Se c’è una cosa che ho capito mentre passeggiavo nel Museo è che le parole di Munari sono la sintesi perfetta di ogni opera custodita al suo interno. Se fai, sai fare. Fare vuol dire sudore, fare vuol dire dolore, fare vuol dire perdersi, ritrovarsi e forse capirsi. Per poter comunicare agli altri è indispensabile prima sperimentare se stessi, attraverso mille esperienze, mille contesti. Anche attraverso i propri fallimenti.

Mettersi in gioco è fondamentale. Pochi sanno che Jago, seppur per un breve periodo della sua vita, è stato un modello, di quelli che posano nudi per farsi ritrarre. Per necessità? Molto probabilmente ma facendolo è diventato oggetto. Lui che ora è esattamente dalla parte opposta.

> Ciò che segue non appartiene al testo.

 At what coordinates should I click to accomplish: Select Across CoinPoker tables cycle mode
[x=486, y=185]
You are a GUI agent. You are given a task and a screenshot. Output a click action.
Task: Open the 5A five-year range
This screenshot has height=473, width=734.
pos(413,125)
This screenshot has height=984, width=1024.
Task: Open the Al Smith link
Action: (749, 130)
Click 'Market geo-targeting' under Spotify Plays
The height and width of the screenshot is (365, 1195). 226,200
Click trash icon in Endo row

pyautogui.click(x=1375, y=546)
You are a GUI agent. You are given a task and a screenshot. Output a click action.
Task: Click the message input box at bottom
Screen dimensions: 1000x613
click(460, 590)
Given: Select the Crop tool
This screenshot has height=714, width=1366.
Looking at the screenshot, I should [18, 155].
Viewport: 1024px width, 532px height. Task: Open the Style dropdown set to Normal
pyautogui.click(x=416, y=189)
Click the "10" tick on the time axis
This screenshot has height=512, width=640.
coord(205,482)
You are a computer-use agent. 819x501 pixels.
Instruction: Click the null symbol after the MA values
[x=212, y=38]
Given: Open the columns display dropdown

C’è una frase che mi ha colpito e che è riportata sul totem posto all’ingresso del Museo:

“Per scolpire qualcosa bisogna prima romperla”.

Forse bisogna anche rompere se stessi e i propri schemi per creare. Anche la Chiesa che ospita il Museo sembra “rompersi”, infatti se alzate lo sguardo noterete delle reti e sopra dei calcinacci. Il progetto di restauro del luogo è in continua evoluzione e aperto alla generosità dei suoi visitatori.

Notoriamente chi propone novità non viene ben visto o capito…..perché uno dei grandi meriti degli artisti è anticipare il futuro. Questo Museo ne è un’esempio. Un quartiere forse dimenticato è entrato a far parte di un nuovo circuito turistico e artistico. Io non sono solo andata a vedere il Museo di Jago, ma ho vissuto il quartiere. Mi sono persa nel vicolo dei musicisti e ho mangiato una pizza al trancio buonissima assistendo all’esibizione di un trombettista. Ho condiviso una parte del tragitto di ritorno chiacchierando con una avvocatessa che mi raccontato che sua figlia era una scrittrice e che con fatica stava provando a vivere del suo mestiere. Ho sorseggiato un caffè mentre ascoltavo un poeta napoletano decantare la “Livella” di Totò. Ho acquistato delle sfogliatelle (rigorosamente ricce) da portare alla mia famiglia.

Andate a visitarlo, ne vale assolutamente la pena. pochi sanno che Jago non vende le sue opere, o meglio vende delle quote ma ne resta sempre proprietario. Perché? Perché cerca partner e non compratori. Un partner è disposto ad investire e creare con te. Non ho il budget per poter anche solo pensare di acquistare una di quelle quote, ma a modo mio ho sostenuto il suo fare.